● Working data
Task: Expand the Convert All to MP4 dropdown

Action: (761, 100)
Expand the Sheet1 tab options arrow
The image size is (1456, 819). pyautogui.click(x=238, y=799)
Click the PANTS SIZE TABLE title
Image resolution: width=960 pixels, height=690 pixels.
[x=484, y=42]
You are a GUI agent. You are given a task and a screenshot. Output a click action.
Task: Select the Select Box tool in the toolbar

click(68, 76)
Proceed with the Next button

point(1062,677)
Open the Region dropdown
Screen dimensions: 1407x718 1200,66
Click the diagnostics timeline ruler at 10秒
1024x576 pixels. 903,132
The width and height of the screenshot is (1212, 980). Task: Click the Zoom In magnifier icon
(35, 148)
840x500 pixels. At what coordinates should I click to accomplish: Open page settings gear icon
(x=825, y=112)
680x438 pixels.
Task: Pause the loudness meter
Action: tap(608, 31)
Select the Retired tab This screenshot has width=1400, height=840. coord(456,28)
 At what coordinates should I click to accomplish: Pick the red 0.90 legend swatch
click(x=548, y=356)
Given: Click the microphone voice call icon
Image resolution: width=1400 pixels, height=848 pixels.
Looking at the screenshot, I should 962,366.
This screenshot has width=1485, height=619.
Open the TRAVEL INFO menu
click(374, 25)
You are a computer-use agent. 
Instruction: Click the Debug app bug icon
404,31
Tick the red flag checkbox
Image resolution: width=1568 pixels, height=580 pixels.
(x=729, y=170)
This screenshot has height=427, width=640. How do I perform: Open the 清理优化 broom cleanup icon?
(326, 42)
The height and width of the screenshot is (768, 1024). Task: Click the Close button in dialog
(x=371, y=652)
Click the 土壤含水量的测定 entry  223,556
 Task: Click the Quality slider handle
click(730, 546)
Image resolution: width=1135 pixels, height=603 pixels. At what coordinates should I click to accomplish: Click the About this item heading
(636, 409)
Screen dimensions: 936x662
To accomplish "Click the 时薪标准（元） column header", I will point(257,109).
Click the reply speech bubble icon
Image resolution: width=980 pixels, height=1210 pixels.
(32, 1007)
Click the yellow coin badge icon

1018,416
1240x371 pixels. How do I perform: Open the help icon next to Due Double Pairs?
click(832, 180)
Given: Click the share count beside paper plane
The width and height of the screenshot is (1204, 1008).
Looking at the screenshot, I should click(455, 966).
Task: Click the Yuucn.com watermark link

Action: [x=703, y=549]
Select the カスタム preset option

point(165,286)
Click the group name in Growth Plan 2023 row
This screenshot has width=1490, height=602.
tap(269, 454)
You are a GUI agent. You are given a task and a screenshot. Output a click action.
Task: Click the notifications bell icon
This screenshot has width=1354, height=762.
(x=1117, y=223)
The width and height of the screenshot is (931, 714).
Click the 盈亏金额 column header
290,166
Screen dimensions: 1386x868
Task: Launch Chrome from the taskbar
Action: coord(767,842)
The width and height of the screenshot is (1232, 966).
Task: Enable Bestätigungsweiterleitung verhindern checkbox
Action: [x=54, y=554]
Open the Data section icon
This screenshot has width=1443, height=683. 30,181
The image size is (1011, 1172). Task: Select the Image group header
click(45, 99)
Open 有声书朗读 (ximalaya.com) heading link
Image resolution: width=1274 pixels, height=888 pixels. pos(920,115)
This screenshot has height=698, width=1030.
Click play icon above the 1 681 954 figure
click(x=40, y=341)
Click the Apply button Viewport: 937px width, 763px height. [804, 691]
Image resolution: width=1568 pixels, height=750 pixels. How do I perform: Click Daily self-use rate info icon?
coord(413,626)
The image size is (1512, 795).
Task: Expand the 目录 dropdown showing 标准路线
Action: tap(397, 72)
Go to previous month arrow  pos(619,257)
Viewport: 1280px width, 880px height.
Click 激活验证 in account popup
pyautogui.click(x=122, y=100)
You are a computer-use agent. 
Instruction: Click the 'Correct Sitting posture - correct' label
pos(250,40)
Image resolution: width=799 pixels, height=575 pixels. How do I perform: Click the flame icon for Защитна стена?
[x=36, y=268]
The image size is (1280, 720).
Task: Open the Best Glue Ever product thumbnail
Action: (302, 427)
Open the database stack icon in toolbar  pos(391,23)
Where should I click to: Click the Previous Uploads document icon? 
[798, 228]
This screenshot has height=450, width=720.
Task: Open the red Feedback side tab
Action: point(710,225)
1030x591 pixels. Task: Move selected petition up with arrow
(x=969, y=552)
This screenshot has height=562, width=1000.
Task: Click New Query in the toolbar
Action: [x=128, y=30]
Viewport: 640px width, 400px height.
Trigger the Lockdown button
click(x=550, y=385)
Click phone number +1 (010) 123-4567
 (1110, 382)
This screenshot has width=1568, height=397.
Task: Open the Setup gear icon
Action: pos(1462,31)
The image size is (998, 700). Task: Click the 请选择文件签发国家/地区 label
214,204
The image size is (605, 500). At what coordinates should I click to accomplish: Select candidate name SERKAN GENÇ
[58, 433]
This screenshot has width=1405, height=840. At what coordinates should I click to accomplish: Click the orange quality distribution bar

● Task goal
All of the entries above should be written out again exactly.

● Completed exercise
Task: Expand the Convert All to MP4 dropdown

Action: (761, 100)
Expand the Sheet1 tab options arrow
The image size is (1456, 819). pyautogui.click(x=238, y=799)
Click the PANTS SIZE TABLE title
Image resolution: width=960 pixels, height=690 pixels.
[x=484, y=42]
You are a GUI agent. You are given a task and a screenshot. Output a click action.
Task: Select the Select Box tool in the toolbar

click(68, 76)
Proceed with the Next button

point(1062,677)
Open the Region dropdown
Screen dimensions: 1407x718 1200,66
Click the diagnostics timeline ruler at 10秒
1024x576 pixels. 903,132
The width and height of the screenshot is (1212, 980). Task: Click the Zoom In magnifier icon
(35, 148)
840x500 pixels. At what coordinates should I click to accomplish: Open page settings gear icon
(x=825, y=112)
680x438 pixels.
Task: Pause the loudness meter
Action: tap(608, 31)
Select the Retired tab This screenshot has width=1400, height=840. coord(456,28)
 At what coordinates should I click to accomplish: Pick the red 0.90 legend swatch
click(x=548, y=356)
Given: Click the microphone voice call icon
Image resolution: width=1400 pixels, height=848 pixels.
Looking at the screenshot, I should 962,366.
This screenshot has width=1485, height=619.
Open the TRAVEL INFO menu
click(374, 25)
You are a computer-use agent. 
Instruction: Click the Debug app bug icon
404,31
Tick the red flag checkbox
Image resolution: width=1568 pixels, height=580 pixels.
(x=729, y=170)
This screenshot has height=427, width=640. How do I perform: Open the 清理优化 broom cleanup icon?
(326, 42)
The height and width of the screenshot is (768, 1024). Task: Click the Close button in dialog
(x=371, y=652)
Click the 土壤含水量的测定 entry  223,556
 Task: Click the Quality slider handle
click(730, 546)
Image resolution: width=1135 pixels, height=603 pixels. At what coordinates should I click to accomplish: Click the About this item heading
(636, 409)
Screen dimensions: 936x662
To accomplish "Click the 时薪标准（元） column header", I will point(257,109).
Click the reply speech bubble icon
Image resolution: width=980 pixels, height=1210 pixels.
(32, 1007)
Click the yellow coin badge icon

1018,416
1240x371 pixels. How do I perform: Open the help icon next to Due Double Pairs?
click(832, 180)
Given: Click the share count beside paper plane
The width and height of the screenshot is (1204, 1008).
Looking at the screenshot, I should click(455, 966).
Task: Click the Yuucn.com watermark link

Action: [x=703, y=549]
Select the カスタム preset option

point(165,286)
Click the group name in Growth Plan 2023 row
This screenshot has width=1490, height=602.
tap(269, 454)
You are a GUI agent. You are given a task and a screenshot. Output a click action.
Task: Click the notifications bell icon
This screenshot has width=1354, height=762.
(x=1117, y=223)
The width and height of the screenshot is (931, 714).
Click the 盈亏金额 column header
290,166
Screen dimensions: 1386x868
Task: Launch Chrome from the taskbar
Action: coord(767,842)
The width and height of the screenshot is (1232, 966).
Task: Enable Bestätigungsweiterleitung verhindern checkbox
Action: [x=54, y=554]
Open the Data section icon
This screenshot has width=1443, height=683. 30,181
The image size is (1011, 1172). Task: Select the Image group header
click(45, 99)
Open 有声书朗读 (ximalaya.com) heading link
Image resolution: width=1274 pixels, height=888 pixels. pos(920,115)
This screenshot has height=698, width=1030.
Click play icon above the 1 681 954 figure
click(x=40, y=341)
Click the Apply button Viewport: 937px width, 763px height. [804, 691]
Image resolution: width=1568 pixels, height=750 pixels. How do I perform: Click Daily self-use rate info icon?
coord(413,626)
The image size is (1512, 795).
Task: Expand the 目录 dropdown showing 标准路线
Action: tap(397, 72)
Go to previous month arrow  pos(619,257)
Viewport: 1280px width, 880px height.
Click 激活验证 in account popup
pyautogui.click(x=122, y=100)
You are a computer-use agent. 
Instruction: Click the 'Correct Sitting posture - correct' label
pos(250,40)
Image resolution: width=799 pixels, height=575 pixels. How do I perform: Click the flame icon for Защитна стена?
[x=36, y=268]
The image size is (1280, 720).
Task: Open the Best Glue Ever product thumbnail
Action: (302, 427)
Open the database stack icon in toolbar  pos(391,23)
Where should I click to: Click the Previous Uploads document icon? 
[798, 228]
This screenshot has height=450, width=720.
Task: Open the red Feedback side tab
Action: point(710,225)
1030x591 pixels. Task: Move selected petition up with arrow
(x=969, y=552)
This screenshot has height=562, width=1000.
Task: Click New Query in the toolbar
Action: [x=128, y=30]
Viewport: 640px width, 400px height.
Trigger the Lockdown button
click(x=550, y=385)
Click phone number +1 (010) 123-4567
 (1110, 382)
This screenshot has width=1568, height=397.
Task: Open the Setup gear icon
Action: pos(1462,31)
The image size is (998, 700). Task: Click the 请选择文件签发国家/地区 label
214,204
The image size is (605, 500). At what coordinates should I click to accomplish: Select candidate name SERKAN GENÇ
[58, 433]
This screenshot has width=1405, height=840. At what coordinates should I click to accomplish: Click the orange quality distribution bar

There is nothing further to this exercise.